ABSTRACT

For several years after the inception of the EU’s European Security and Defense Policy (ESDP), Europeans could be forgiven for asking if Americans really supported such an initiative. Since NATO’s creation in 1949, Washington had regularly hectored its European Allies to assume a larger share of the burdens of collective defense and – beginning with NATO’s involvement in Bosnia in 1995 – crisis management. However, when President Jacques Chirac and Prime Minister Tony Blair agreed in December 1998 that the EU ‘must have the capacity for autonomous action, backed up by credible military forces, the means to decide to use them and a readiness to do so, in order to respond to international crises’, Washington’s initial reaction struck Europeans as distinctly chilly.
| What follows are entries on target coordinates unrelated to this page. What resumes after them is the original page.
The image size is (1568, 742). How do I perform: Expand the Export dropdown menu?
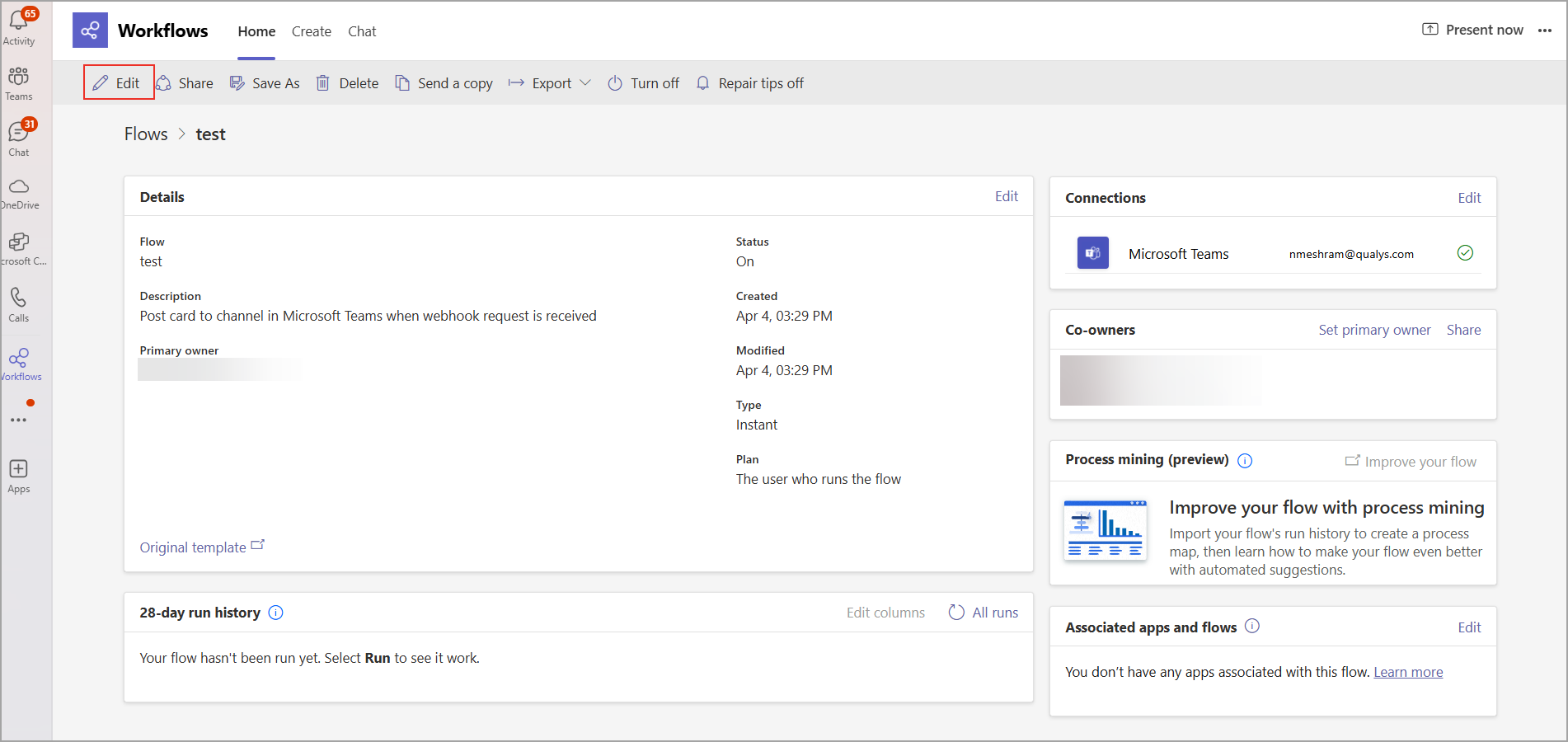pos(550,83)
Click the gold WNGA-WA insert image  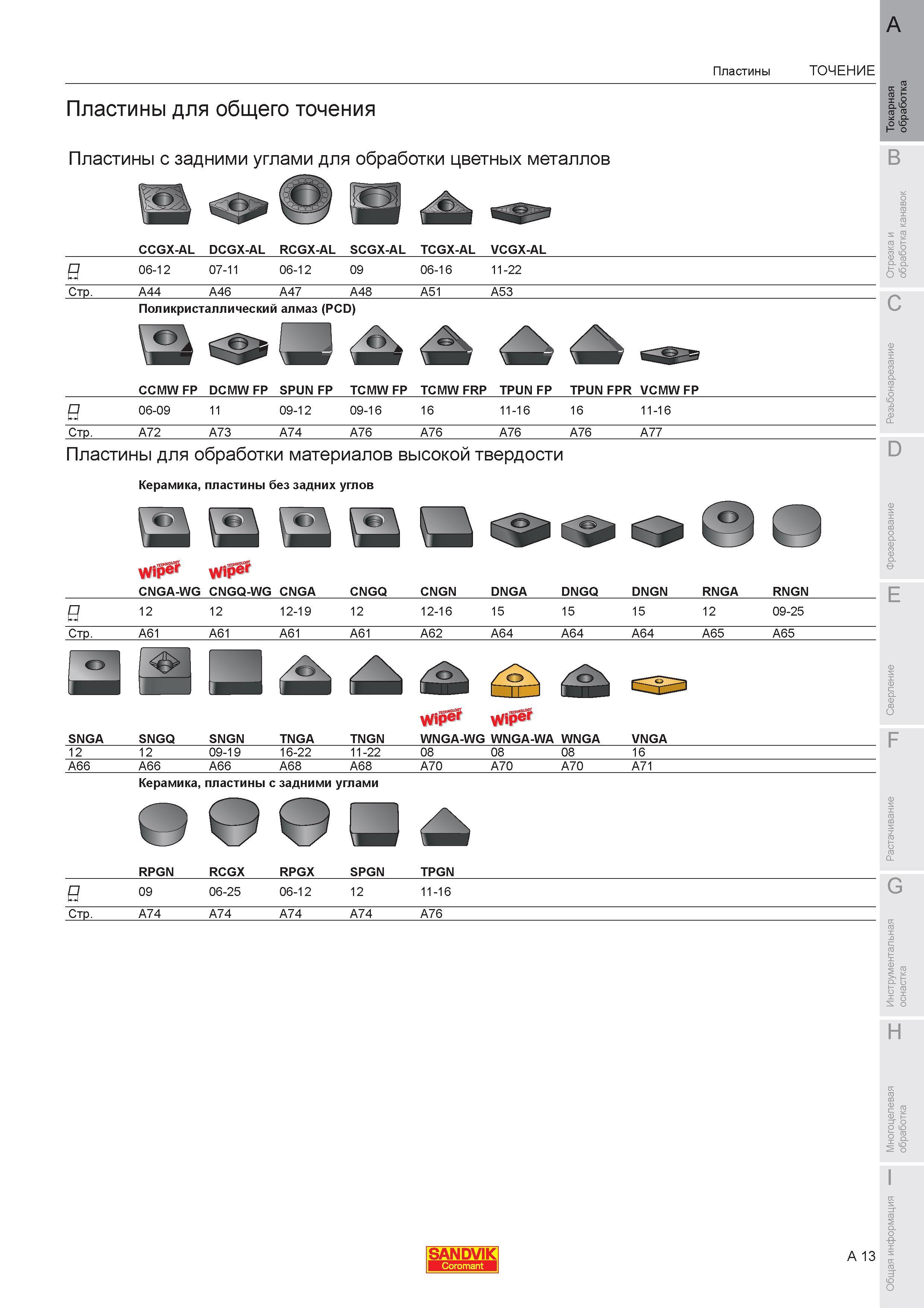pos(516,680)
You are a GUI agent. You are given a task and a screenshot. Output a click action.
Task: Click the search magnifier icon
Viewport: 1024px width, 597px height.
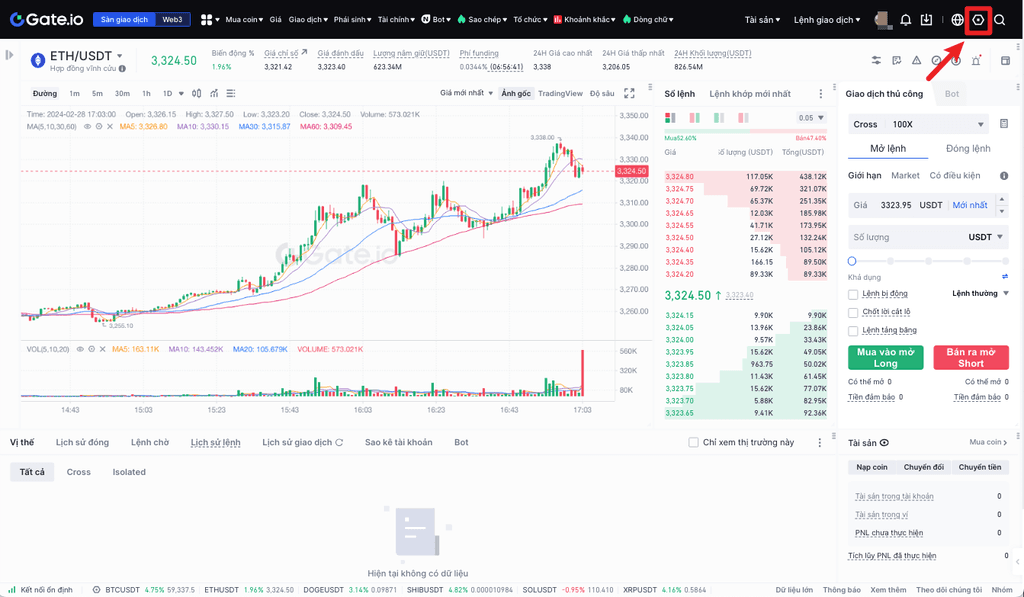[999, 20]
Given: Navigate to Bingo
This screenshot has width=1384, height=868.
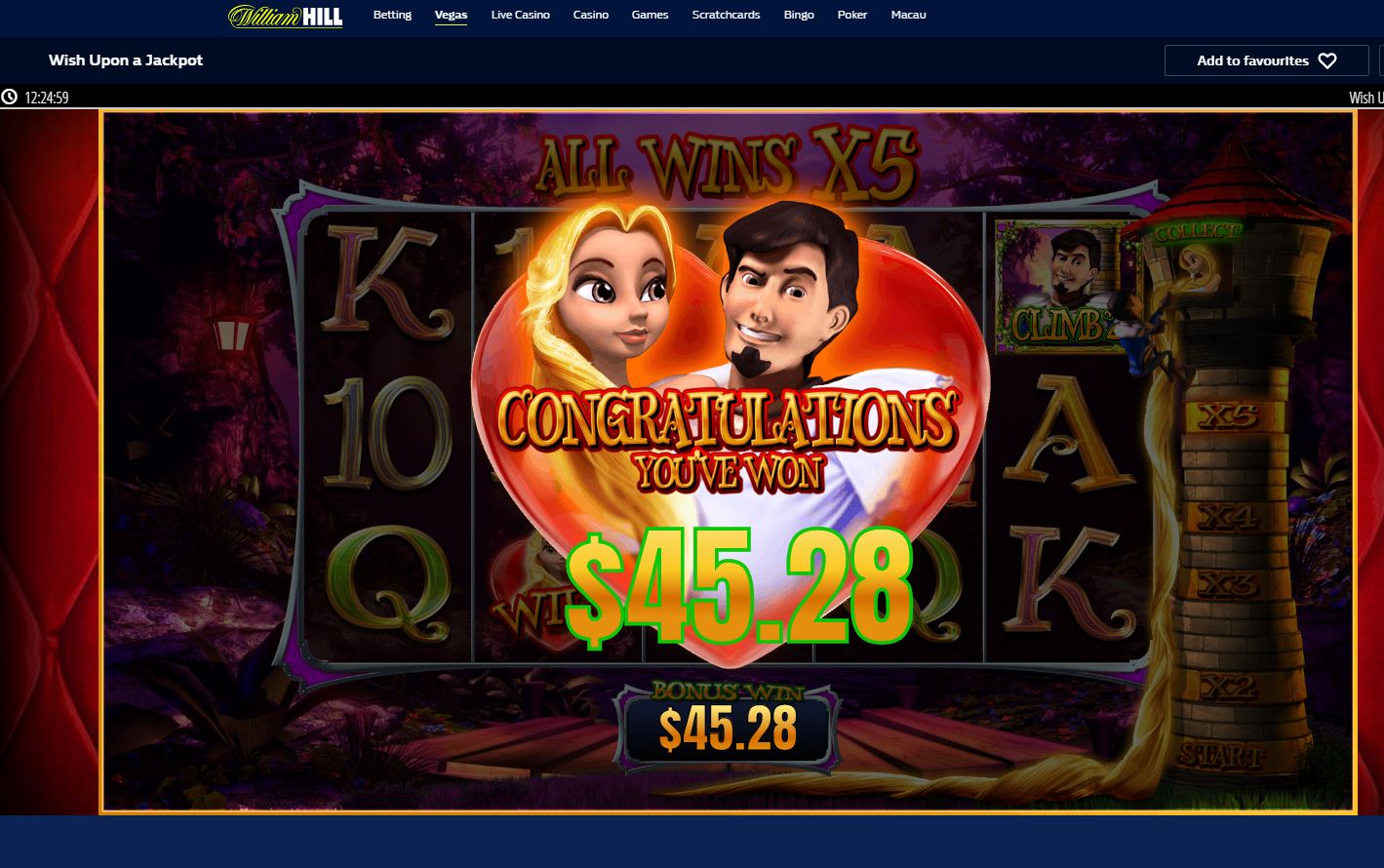Looking at the screenshot, I should pyautogui.click(x=799, y=15).
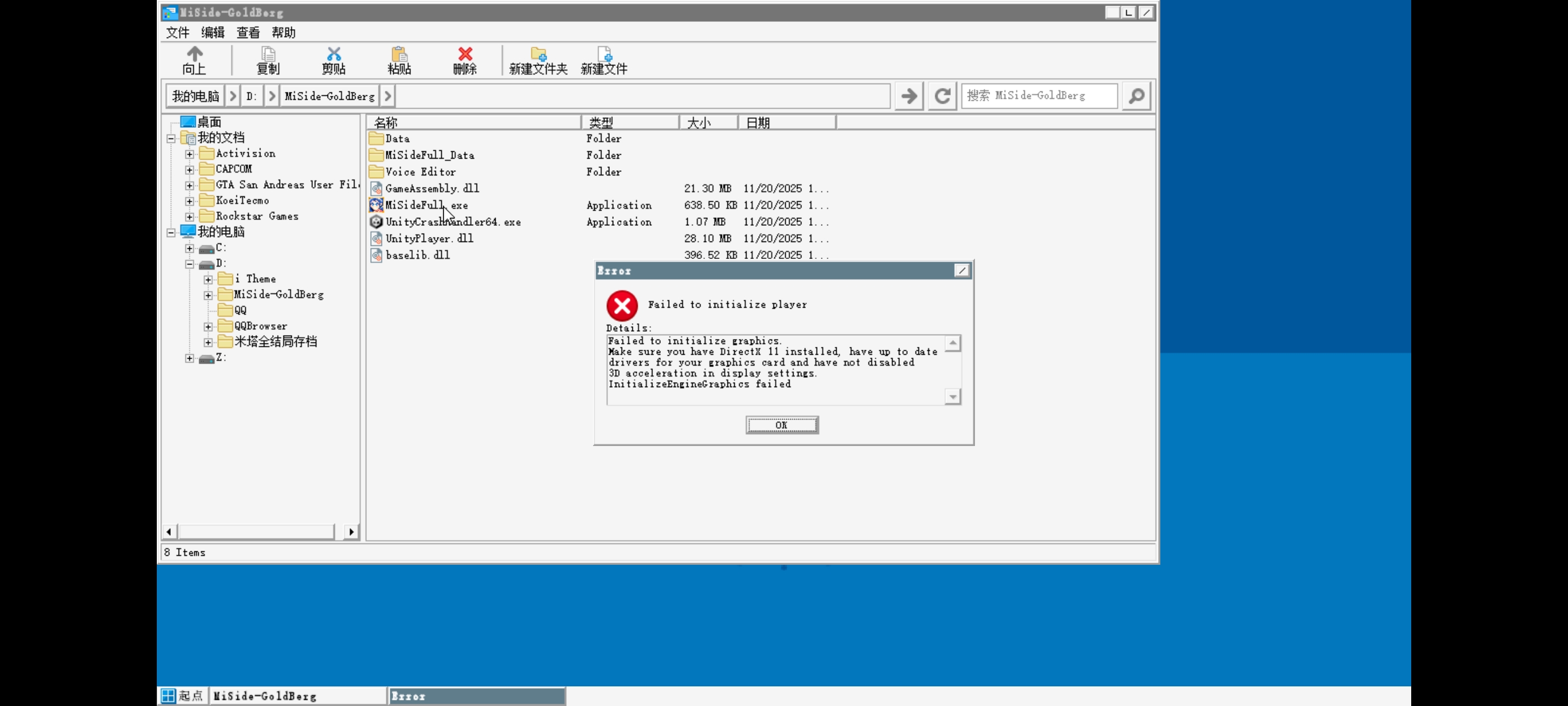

Secretary of State Madeleine Albright stressed the need for Europeans to avoid ‘the Three Ds’: ‘decoupling’ European decision-making

from the Alliance; ‘duplication’ of NATO structures and planning processes; and ‘discrimination’ against Allies (notably Turkey) who are not EU members (Albright, 1998). Other American officials and experts privately fretted that key consultations and decisions on security matters might migrate over time from NATO, where America’s unique political and military strengths ensure it has a preponderant role in shaping Alliance policies and operations, to the EU, where there is no US seat at the table.